Option 3 is reasonable. Note that if your three functions can only shorten the file, you could simply re-write a single buffer in-place.
All three options have serious drawbacks.
- As indicated by @Useless in his answer, temporary files have the drawback of doing needless disk access with the risk of external entities modifying the files.
- Both option 2 and 3 limit the size of the files you can process. In option 2, this is limited by the internal buffer of the pipes and in option 3 it is limited by the amount of memory you have free.
I would advise to consider a fourth option:
You have listed for stages in the processing
- trigraph processing
- line splicing
- comment removal
- main preprocessing
Option 4 would be that each stage calls the function of the preceding stage to provide it with characters that have been processed up to that point.

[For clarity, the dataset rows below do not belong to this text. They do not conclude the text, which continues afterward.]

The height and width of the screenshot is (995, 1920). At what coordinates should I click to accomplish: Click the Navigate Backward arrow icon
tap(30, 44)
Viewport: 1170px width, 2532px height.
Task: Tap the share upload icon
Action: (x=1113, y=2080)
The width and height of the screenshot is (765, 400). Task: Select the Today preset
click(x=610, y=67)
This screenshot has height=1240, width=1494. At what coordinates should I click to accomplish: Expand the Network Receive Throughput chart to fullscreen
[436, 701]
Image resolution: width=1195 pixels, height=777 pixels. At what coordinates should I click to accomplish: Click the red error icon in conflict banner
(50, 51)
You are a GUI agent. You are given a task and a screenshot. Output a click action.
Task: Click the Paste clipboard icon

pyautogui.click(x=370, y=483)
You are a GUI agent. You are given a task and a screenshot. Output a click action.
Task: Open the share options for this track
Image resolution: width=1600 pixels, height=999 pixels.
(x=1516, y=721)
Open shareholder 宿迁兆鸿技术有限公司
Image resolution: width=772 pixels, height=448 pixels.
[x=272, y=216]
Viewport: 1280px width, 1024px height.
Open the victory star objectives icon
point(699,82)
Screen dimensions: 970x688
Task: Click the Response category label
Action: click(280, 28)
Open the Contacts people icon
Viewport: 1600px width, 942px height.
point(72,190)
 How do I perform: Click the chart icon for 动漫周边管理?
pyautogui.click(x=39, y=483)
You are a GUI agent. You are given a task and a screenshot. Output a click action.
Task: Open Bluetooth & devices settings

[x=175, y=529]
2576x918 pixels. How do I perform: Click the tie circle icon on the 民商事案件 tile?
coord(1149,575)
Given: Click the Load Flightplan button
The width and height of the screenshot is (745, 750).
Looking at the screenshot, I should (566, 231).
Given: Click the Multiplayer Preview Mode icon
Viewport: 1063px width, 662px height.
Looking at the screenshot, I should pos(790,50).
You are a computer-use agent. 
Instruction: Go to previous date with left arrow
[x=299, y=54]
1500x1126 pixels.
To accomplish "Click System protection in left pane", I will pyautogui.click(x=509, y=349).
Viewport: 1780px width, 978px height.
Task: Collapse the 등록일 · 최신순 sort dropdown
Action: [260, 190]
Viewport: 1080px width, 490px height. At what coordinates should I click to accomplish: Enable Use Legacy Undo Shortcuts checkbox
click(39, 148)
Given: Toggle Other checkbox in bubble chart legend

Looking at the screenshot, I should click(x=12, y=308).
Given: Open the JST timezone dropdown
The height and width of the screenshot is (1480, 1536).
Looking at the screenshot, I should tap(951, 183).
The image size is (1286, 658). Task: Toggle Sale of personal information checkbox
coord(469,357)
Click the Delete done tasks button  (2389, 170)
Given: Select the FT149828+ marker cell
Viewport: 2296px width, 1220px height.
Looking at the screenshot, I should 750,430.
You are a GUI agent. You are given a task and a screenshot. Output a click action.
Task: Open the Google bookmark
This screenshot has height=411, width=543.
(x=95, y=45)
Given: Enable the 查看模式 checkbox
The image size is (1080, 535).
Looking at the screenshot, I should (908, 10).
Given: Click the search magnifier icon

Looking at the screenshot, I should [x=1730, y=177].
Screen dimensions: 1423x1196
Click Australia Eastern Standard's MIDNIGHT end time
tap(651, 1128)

So, the main preprocessing function requests characters from the comment removal function.
The comment removal function in turn requests characters from the line splicing function. If those characters indicate the start of a comment, more characters are requested until the entire comment has been seen. Those characters are discarded and a single space is returned to the caller. Characters outside comments are returned as-is.
The line splicing and trigraph processing functions work similarly, with the trigraph function being the only one that reads a file.